Estamos a repetir os
mesmos erros dos anos 30, desta vez sem desculpa
A Grande Depressão, iniciada em 1929 e que só acabou, nos
EUA, mais de uma década depois, com a II Guerra Mundial (1939-1945), teve lugar
num contexto em que o pensamento económico dominante não era capaz de enquadrar
o que estava a acontecer. Por isso, foram tomadas medidas que só agravaram a
crise. Aquilo que começou como mais uma recessão, transformou-se numa enorme
depressão.
O pensamento económico alternativo, liderado por Keynes, não
tinha peso nem na academia nem nas principais instituições económicas.
Entretanto, com o passar do tempo, as ideias keynesianas
tornaram-se dominantes.
Em seguida, e simplificando, diria que o debate científico
passou a ser travado entre a escola neoclássica e a escola neo-keynesiana.
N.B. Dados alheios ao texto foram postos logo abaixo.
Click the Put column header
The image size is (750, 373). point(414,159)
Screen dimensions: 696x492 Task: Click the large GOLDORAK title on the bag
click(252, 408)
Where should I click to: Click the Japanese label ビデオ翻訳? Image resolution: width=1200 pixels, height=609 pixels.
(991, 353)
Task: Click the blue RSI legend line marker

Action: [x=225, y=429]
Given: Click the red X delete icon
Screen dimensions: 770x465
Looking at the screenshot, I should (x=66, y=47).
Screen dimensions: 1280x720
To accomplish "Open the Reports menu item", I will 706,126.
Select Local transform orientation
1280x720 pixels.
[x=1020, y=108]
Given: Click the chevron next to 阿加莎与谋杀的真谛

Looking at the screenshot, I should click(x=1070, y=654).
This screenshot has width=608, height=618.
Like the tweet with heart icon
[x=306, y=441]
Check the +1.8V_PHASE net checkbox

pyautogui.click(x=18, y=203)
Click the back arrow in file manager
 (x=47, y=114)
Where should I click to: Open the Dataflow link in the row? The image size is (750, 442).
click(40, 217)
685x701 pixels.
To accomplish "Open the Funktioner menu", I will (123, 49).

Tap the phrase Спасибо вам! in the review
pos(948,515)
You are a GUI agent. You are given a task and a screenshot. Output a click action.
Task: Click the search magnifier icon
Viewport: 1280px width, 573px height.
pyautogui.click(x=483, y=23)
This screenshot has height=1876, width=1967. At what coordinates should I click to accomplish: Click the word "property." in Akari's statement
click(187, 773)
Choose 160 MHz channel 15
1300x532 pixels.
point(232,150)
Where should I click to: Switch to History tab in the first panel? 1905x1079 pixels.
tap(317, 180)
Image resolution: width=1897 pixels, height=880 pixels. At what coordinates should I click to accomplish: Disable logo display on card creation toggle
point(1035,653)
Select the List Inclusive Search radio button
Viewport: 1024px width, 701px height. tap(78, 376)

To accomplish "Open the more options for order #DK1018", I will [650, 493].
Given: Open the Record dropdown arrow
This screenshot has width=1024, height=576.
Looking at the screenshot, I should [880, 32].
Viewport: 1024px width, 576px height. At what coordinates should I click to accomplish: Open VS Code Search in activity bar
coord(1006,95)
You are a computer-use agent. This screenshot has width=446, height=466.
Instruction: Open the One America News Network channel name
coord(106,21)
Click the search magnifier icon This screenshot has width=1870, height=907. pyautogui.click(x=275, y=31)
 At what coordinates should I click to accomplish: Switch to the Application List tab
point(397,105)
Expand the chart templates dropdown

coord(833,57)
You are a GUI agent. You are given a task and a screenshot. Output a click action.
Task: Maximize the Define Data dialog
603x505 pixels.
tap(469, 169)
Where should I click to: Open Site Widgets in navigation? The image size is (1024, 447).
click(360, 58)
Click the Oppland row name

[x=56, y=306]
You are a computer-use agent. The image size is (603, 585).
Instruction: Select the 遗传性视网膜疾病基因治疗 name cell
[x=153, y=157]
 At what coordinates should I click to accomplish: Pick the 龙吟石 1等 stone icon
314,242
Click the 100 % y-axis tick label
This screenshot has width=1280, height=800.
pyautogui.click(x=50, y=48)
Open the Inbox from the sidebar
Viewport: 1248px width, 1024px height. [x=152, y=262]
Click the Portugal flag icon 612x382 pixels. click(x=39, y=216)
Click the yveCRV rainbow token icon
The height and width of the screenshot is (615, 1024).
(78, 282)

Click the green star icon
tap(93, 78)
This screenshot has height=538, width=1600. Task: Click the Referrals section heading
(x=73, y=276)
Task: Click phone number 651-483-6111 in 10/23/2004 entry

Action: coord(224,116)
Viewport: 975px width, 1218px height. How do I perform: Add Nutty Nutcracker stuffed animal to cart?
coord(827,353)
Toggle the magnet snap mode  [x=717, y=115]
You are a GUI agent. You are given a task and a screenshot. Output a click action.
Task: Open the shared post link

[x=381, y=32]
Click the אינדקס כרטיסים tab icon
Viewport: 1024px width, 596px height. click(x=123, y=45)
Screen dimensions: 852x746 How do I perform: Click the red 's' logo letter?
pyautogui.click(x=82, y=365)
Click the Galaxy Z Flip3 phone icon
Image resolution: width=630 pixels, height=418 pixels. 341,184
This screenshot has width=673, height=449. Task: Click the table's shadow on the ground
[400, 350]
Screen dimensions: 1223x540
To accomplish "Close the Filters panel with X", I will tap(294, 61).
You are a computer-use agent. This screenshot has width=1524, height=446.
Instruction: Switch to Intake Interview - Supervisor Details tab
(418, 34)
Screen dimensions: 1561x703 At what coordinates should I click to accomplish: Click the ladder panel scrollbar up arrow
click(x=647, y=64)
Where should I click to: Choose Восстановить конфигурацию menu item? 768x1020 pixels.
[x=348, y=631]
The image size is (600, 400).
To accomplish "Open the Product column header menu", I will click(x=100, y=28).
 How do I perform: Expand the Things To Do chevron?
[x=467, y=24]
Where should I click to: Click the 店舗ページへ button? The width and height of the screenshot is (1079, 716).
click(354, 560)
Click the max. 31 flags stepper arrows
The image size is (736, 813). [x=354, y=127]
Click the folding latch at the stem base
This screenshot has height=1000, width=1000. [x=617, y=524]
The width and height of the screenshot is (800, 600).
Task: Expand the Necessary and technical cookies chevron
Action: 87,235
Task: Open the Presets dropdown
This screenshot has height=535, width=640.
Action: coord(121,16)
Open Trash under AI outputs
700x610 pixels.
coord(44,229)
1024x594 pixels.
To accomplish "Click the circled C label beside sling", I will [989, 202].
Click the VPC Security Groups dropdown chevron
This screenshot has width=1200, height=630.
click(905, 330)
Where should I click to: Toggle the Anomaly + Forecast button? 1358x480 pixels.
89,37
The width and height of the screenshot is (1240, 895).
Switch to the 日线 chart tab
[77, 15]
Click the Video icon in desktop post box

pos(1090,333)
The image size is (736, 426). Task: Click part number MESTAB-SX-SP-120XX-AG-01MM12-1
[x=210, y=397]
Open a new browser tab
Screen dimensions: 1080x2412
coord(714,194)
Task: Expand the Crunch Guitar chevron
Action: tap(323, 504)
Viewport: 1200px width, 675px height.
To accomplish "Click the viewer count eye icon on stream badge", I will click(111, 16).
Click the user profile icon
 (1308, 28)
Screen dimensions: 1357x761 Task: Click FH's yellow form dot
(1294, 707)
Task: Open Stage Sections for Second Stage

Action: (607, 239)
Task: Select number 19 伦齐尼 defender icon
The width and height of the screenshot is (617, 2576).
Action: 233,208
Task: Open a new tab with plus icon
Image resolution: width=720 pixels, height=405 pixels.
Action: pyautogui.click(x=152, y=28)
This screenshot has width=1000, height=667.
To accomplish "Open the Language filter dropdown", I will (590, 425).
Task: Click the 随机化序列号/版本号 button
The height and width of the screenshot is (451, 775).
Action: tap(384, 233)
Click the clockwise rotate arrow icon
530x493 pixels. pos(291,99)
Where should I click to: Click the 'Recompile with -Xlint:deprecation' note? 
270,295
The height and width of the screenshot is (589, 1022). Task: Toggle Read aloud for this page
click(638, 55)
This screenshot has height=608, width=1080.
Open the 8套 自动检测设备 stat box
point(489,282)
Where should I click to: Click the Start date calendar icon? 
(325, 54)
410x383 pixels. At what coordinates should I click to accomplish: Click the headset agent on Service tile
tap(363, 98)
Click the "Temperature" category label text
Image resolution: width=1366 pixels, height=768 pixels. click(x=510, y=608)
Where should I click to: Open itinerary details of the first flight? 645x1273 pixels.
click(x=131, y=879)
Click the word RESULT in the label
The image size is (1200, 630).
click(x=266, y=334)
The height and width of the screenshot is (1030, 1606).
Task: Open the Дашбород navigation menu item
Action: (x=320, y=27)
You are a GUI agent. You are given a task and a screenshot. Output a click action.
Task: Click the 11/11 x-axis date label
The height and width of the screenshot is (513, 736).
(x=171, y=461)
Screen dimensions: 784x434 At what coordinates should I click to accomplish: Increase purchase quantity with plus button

Continuando
a simplificar, para distinguir melhor as diferenças, diria que os neoclássicos
defendiam que os mercados resolviam tudo e que ao Estado não caberia mais do
que uma função supletiva. Em contrapartida, os neo-keynesianos enfatizavam as
insuficiências dos mercados e a concomitante necessidade da intervenção do
Estado, para conseguir o equilíbrio nos mercados, em particular no mercado de
trabalho, para atingir o pleno emprego (que não deve ser confundido com a
eliminação do desemprego).
Mais do que um debate científico, esta divergência passou a
ser, na sua essência, um confronto ideológico, entre o Mercado e o Estado. A
honestidade intelectual foi substituída pela ideologia, de forma mais nítida do
lado neoclássico. A desonestidade intelectual que se seguiu, pretendendo forçar
a realidade a conformar-se com a teoria, levou alguns partidários da teoria
neoclássica a defender a ideia – totalmente escandalosa – de que o desemprego
durante as recessões resultava das decisões voluntárias dos desempregados.
Infelizmente, a “teoria” neoclássica domina hoje os
principais centros de poder, sobretudo os bancos centrais, forçando medidas
inconcebíveis, contra toda a evidência empírica. A economia tornou-se, nos dias
de hoje, uma das matérias mais anticientíficas, em que todas as experiências
concretas que rejeitam a ideologia dominante vigente são ignoradas e
vilipendiadas.
O extraordinário fracasso do mercado, em particular no
sector financeiro, tem sido desvalorizado duma forma inexplicável. Mais ainda,
os modelos neoclássicos têm produzido previsões totalmente erradas (a
austeridade virtuosa), enquanto os modelos neo-keynesianos se têm comportado
muito bem durante a crise.
Se o debate científico na economia não tivesse sido
sequestrado pela ideologia, há muito que as teses neoclássicas teriam sido
deitadas para o caixote de lixo da história. Não só isso não aconteceu, como
elas continuam dominantes.
Demos a volta completa. Nos anos 30, a teoria clássica era
dominante, estando a ser desafiada pela teoria keynesiana. Pouco tempo depois,
esta passou para a mó de cima, durante várias décadas. Nos anos 80 e 90 a
teoria neoclássica tornou-se na tese dominante, sendo desafiada, com pouco
sucesso institucional, pelos neo-keynesianos.
Estamos a repetir os erros dos anos 30. Então como agora, havia
uma teoria dominante que estava errada, sendo contestada por uma teoria
alternativa, muito mais correcta e útil. Mas há aqui uma grande diferença. Nos
anos 30 a teoria keynesiana era completamente nova e nunca tinha sido testada.
Neste momento, temos décadas de um historial de sucesso das teses keynesianas e
um claríssimo fracasso do defendido pelos neoclássicos. Não temos desculpa por
estar a repetir estes erros.
Em 1934, o presidente americano Roosevelt aprovou um
alargado programa de obras públicas, de contornos claramente keynesianos,
embora não assumidos. Em 1937, convencidos de que retoma já estava garantida,
as autoridades retiraram medidas de estímulo, fazendo regressar a recessão.
Temo imenso que o presidente da Reserva Federal, na sua
decisão recente de abrandar os estímulos monetários, esteja a ter o seu momento
“1937”. Com consequências péssimas para a economia mundial, na pior conjuntura.